December 06, 2010

Ambrosian versus Roman Biretta

The Ambrosian biretta is 10 cm high, the Roman biretta (in the middle) only 8 cm high.
To learn more about the Ambrosian Rite, click here.

The Augustinian Biretta or "Father Alfred Hope Patten Biretta" or "CSA (Colegio San Agustín)
Biretta" is much more higher (14 cm) than the Ambrosian biretta.

Fr Patten (the priest wearing the cope in the middle) assisted by Fr Bales
and Fr Michael Smith is wearing a very high biretta.
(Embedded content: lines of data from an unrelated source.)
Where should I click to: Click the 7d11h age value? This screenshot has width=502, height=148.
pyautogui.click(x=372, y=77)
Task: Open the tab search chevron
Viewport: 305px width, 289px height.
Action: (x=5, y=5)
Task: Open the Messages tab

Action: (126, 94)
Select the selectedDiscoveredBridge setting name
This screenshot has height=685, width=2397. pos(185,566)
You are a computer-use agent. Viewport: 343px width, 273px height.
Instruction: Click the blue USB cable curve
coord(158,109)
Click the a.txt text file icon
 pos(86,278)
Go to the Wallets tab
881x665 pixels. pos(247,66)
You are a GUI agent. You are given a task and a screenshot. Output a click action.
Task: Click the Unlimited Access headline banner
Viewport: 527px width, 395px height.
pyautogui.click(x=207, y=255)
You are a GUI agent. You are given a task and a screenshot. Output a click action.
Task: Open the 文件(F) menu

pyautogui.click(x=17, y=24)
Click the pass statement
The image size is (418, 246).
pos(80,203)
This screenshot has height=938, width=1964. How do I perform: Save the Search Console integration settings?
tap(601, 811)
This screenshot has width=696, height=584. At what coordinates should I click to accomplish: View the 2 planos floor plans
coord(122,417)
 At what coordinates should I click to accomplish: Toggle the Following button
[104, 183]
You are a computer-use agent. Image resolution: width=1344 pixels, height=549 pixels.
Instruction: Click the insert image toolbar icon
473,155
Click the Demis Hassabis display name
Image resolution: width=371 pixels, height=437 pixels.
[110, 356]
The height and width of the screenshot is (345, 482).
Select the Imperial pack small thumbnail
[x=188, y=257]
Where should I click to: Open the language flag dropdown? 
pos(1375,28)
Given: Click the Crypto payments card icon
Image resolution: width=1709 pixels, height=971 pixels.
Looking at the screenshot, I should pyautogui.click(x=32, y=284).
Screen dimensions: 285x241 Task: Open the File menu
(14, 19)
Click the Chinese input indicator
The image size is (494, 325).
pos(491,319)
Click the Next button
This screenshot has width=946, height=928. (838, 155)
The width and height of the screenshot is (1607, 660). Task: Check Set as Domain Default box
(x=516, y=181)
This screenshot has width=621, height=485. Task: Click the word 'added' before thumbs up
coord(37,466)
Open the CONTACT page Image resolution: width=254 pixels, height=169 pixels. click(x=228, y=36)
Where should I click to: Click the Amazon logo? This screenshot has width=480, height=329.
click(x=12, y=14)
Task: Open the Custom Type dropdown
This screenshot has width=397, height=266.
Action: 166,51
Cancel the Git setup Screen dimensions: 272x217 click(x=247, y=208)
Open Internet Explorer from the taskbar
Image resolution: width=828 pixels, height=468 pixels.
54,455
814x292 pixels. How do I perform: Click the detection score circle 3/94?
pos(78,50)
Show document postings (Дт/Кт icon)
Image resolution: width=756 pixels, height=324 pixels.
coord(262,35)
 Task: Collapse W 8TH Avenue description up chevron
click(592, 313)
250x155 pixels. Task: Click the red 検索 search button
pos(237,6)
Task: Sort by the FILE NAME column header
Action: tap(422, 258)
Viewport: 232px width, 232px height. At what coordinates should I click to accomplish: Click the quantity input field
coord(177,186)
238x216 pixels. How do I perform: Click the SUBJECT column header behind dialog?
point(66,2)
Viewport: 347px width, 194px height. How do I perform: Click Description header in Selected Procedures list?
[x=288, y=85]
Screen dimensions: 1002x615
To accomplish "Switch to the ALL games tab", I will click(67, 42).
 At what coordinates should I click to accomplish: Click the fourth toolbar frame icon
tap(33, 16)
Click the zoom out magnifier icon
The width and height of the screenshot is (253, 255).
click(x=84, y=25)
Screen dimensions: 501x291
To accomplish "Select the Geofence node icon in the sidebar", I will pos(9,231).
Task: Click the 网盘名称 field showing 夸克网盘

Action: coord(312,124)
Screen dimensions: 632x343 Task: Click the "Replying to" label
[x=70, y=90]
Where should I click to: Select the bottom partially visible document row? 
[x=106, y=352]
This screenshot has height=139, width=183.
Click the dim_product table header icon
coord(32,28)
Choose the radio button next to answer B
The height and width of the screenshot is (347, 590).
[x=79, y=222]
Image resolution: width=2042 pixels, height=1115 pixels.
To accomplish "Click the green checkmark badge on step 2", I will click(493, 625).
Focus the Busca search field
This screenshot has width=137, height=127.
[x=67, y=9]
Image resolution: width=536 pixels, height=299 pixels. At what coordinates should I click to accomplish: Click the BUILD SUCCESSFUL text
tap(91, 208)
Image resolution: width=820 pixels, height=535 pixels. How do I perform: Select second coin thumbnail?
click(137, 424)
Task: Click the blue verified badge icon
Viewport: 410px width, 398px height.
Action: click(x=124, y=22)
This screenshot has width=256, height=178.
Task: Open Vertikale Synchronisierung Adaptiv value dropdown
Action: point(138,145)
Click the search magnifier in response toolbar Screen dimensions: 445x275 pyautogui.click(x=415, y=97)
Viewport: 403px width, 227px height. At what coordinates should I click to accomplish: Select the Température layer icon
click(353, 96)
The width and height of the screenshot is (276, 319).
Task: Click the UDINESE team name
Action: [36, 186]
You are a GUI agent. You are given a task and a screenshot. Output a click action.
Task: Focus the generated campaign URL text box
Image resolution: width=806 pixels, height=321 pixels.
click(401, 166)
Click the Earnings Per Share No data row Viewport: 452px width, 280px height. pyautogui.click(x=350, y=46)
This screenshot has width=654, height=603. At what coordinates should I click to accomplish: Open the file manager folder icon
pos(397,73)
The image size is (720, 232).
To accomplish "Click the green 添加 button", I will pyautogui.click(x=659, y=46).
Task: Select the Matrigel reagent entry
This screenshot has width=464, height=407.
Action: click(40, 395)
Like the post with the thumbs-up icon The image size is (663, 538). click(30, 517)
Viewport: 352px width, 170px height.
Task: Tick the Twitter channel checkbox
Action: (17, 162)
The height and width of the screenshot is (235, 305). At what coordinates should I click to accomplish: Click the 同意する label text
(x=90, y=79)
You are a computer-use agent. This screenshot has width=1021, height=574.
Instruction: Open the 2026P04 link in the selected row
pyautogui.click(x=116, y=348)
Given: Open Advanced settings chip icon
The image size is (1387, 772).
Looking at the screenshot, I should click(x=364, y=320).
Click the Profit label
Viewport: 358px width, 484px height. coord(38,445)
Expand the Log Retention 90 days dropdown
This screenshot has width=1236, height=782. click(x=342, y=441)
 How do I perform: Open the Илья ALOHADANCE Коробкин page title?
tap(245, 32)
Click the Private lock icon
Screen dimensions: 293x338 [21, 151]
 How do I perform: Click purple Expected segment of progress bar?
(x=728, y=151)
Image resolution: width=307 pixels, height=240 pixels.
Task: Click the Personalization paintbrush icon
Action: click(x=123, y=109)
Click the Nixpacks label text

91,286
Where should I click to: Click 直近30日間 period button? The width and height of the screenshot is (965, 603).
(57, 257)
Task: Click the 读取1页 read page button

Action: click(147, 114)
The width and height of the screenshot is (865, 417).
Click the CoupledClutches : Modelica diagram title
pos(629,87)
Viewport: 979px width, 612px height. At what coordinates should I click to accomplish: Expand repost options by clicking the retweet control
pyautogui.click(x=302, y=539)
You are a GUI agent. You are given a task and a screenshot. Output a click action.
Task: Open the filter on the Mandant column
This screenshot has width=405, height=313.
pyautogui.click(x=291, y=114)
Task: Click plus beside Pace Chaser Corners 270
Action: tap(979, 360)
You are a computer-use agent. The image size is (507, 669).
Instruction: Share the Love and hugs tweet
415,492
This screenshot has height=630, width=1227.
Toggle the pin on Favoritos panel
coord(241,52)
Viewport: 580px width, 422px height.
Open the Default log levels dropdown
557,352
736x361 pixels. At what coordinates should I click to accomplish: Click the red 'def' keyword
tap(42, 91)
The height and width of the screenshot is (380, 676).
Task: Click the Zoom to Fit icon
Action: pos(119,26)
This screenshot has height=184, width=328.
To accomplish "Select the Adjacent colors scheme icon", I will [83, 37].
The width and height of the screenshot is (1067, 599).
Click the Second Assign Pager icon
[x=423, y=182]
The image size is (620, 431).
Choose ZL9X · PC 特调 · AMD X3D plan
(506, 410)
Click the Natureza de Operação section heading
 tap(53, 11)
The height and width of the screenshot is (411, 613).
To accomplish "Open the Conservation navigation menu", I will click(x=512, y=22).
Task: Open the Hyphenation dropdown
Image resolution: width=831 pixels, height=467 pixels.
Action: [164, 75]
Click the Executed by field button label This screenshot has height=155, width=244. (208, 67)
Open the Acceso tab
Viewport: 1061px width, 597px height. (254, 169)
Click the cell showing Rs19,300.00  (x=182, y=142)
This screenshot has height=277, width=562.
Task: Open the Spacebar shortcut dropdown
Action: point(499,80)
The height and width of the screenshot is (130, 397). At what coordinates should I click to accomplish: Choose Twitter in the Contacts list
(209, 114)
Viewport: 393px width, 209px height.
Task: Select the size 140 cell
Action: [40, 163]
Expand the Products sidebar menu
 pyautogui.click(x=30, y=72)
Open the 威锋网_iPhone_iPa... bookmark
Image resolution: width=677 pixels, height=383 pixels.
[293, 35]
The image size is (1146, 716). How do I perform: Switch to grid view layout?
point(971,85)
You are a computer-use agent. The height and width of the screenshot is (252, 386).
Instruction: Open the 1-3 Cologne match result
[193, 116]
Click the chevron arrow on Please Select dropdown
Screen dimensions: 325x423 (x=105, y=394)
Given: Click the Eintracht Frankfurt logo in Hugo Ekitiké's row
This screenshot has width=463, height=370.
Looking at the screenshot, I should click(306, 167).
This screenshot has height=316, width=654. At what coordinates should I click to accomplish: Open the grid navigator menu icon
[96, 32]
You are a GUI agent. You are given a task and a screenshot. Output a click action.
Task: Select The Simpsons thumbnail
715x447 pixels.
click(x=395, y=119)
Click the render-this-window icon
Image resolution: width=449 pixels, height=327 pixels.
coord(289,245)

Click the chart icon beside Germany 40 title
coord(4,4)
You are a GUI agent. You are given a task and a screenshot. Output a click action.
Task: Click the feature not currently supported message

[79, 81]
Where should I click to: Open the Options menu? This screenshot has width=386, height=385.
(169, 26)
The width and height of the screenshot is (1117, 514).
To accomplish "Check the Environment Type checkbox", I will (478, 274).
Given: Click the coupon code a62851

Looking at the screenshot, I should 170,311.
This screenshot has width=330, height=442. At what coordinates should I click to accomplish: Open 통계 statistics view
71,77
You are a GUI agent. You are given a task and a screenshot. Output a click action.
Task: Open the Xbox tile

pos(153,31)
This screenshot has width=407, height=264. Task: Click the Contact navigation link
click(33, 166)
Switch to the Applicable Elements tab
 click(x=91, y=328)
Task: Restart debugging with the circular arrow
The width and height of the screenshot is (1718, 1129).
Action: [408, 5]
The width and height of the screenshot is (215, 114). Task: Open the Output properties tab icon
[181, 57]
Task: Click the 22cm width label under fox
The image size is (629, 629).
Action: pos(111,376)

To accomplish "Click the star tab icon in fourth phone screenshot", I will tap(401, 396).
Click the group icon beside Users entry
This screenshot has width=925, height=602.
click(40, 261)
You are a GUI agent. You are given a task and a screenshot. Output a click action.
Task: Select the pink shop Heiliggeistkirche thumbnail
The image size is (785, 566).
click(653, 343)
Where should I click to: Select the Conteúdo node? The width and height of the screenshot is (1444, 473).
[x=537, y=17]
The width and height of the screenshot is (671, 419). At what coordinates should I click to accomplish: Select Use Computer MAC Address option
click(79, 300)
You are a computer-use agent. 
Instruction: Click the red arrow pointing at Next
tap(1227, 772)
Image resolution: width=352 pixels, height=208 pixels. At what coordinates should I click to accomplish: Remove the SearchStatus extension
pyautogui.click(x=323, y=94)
  1. I knew a London server who owned what he called a 'layman's biretta'. It looked like regular liturgical headgear except it had no wings or pom pom. My aqaintance donned it in the procession through the streets during the Glastonbury Abbey Pilgrimage.
    Has anyone come accross this unusual cap?


  2. Derverell,

    can you send me a photo of this "layman biretta"? Then it will be easier to answer your questions.
    Does the biretta looks like in my post:
    Polish Academic Biret?

  3. I have seen laymen's birettas, but they are rare. Such a biretta has a pom-pom, but the pezzi are missing. Pezzo - plural Pezzi, there's that word again; we had that on another thread about birettas.

    Shipmate #10745

  4. Thank you Dieter
    Anon says this could be the answer

    Wippels used to make a biretta with no blades (a laymans biretta, it was called) for laymen who acted as sub deacon, but the use of the maniple was forbidden and still is, really. Mind you, nobody cares any more what people wear, that seemed to go out when Deaconesses were phased out with their fetching blue cassocks.